Based on this engagement: ~2.3x more PRs/week vs the same engineer's pre-Claude-Code baseline (we have 6 months of pre-data on this engineer from prior engagements). The lift comes mostly from boilerplate-heavy work (eval harness, CI scripts, type definitions, test fixtures) where AI handles the mechanical parts and the engineer reviews/tunes. For deep architectural decisions and tradeoff calls, the velocity is roughly unchanged — those still bottleneck on human judgment.
What percentage of merged code was AI-suggested in this engagement?
68% of merged code was AI-suggested or AI-co-authored (engineer accepted, then edited). 32% was hand-written from scratch. We measured this via Claude Code's session logs cross-referenced with git blame. Important caveat: 'AI-suggested' includes a wide range — from full multi-file diffs accepted as-is, to a single function suggestion the engineer used as scaffold. The 68% number doesn't mean Claude wrote 68% of the value — it means 68% of keystrokes had AI involvement.
Did the engineer reject AI suggestions?
Yes — frequently. Three categories of rejections were common: (1) AI hallucinated APIs that don't exist (e.g., proposing a LangChain method that was deprecated), (2) AI proposed over-abstracted solutions when a simpler inline approach was correct, (3) AI suggested patterns that would have created subtle bugs in the eval harness (the most senior-judgment-heavy part of the work). We watched the engineer reject ~20% of AI suggestions in the live pairing session during vetting — same pattern showed up in production.
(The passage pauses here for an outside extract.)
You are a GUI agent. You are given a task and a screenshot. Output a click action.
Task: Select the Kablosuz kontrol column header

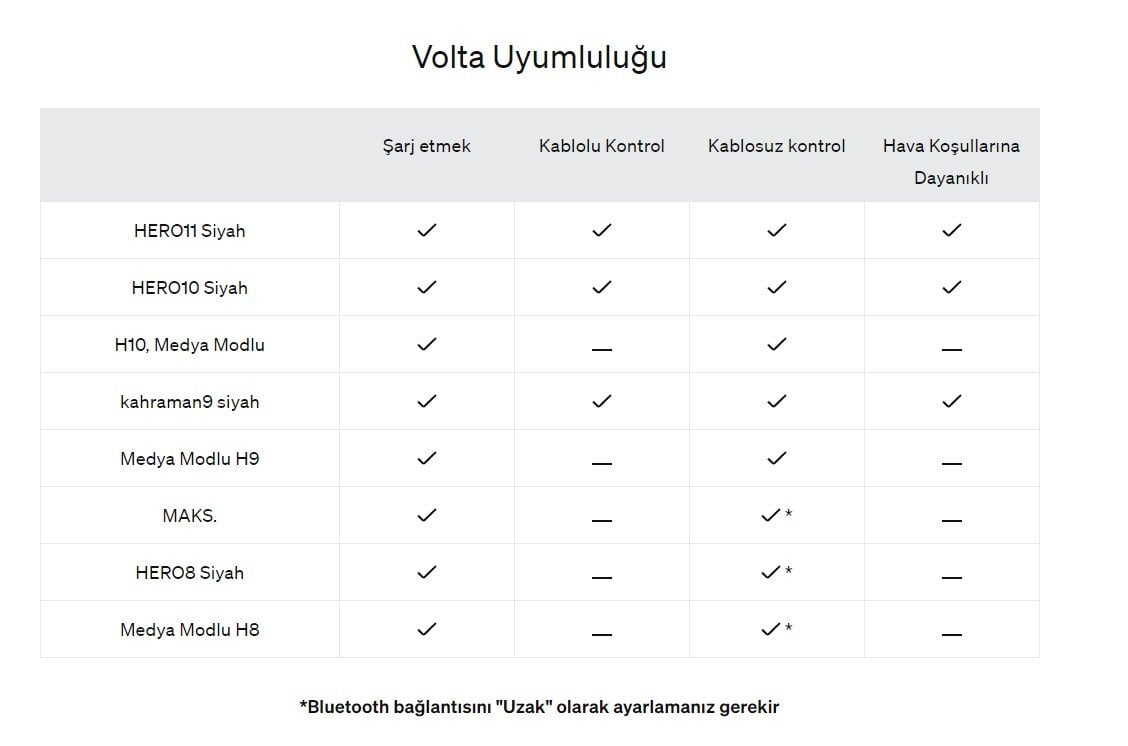click(776, 146)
What was the eval pass rate at deploy?
87% on the internal evaluation suite at first deploy (target was 80%). The engineer prioritized building the eval suite in days 1-3 before writing pipeline code, which surfaced retrieval quality issues early enough to swap embedding models without re-architecture. Most teams skip this discipline and pay for it in week 4.
Is this representative of every engagement, or a best case?
Above-median, not best case. This particular engineer is in the top quartile of our bench for AI-tooling fluency. A typical engagement ships first PR in week 2-3 and reaches eval-passing production deploy by week 4-6. The 11-day timeline here is fast — driven by a tight scope (citation-backed RAG, not a full agent system), an experienced engineer, and a client team that gave fast feedback. Don't over-anchor on 11 days; the honest range is 3-6 weeks for a comparable scope.